What you should do:
Lines from the one containing "Viewport: 1240px width, 908px" through the end of the listing are what is wanted, given again exactly with both ends included and pictures left out.

Input data:
++++++++
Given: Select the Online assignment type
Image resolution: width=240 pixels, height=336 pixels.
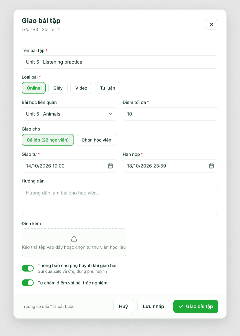Looking at the screenshot, I should point(34,88).
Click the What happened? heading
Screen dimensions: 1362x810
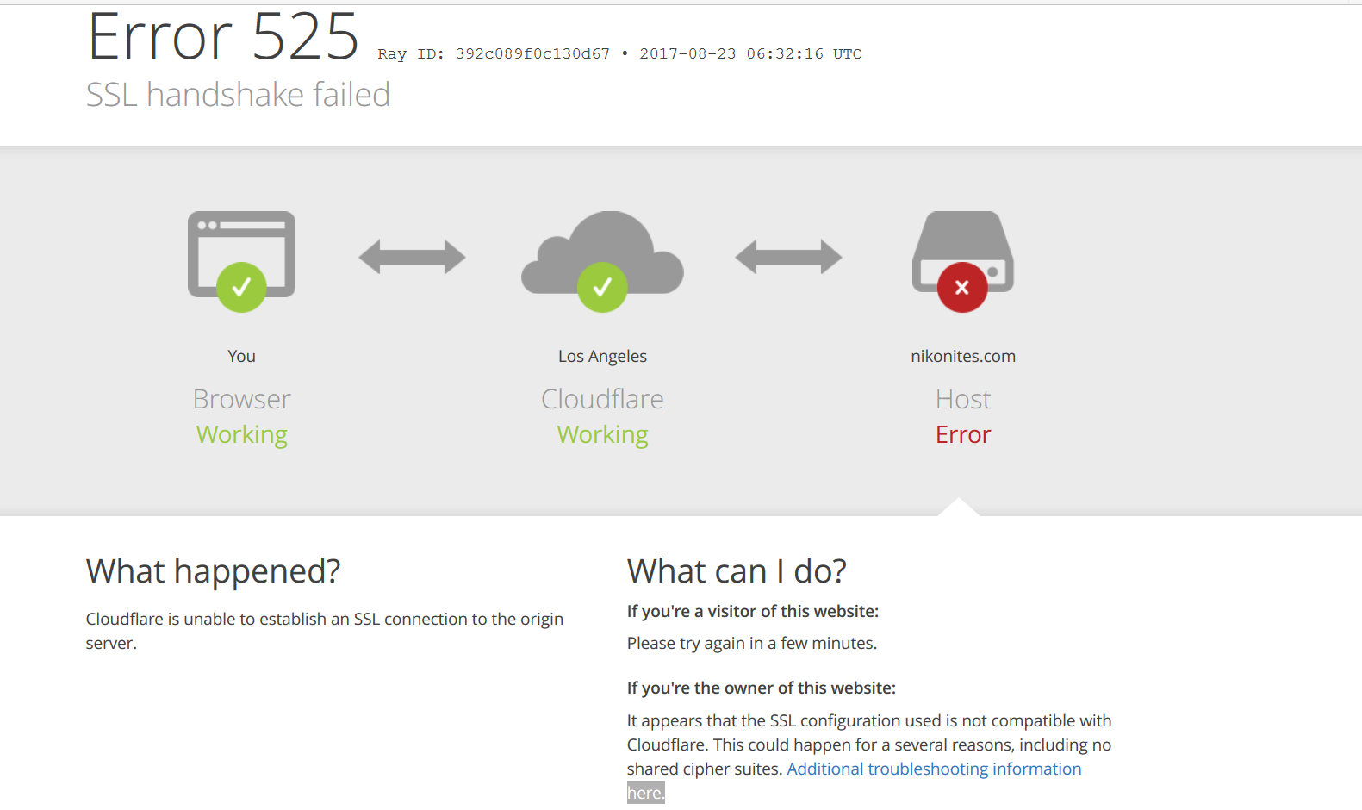tap(213, 571)
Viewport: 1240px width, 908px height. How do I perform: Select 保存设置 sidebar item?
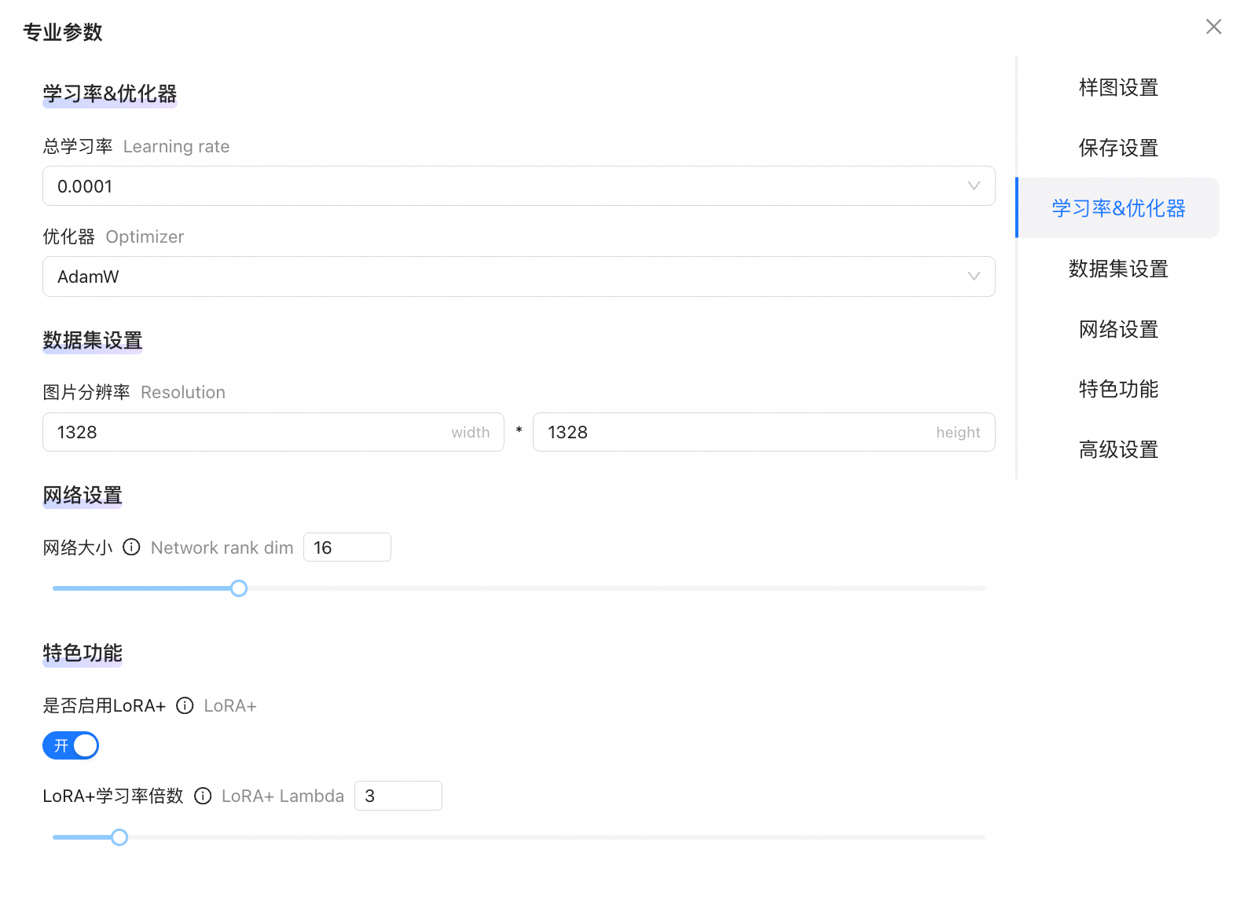[1118, 148]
++++++++
Exercise solution:
Viewport: 1240px width, 908px height. How do I perform: Select 保存设置 sidebar item?
[1118, 148]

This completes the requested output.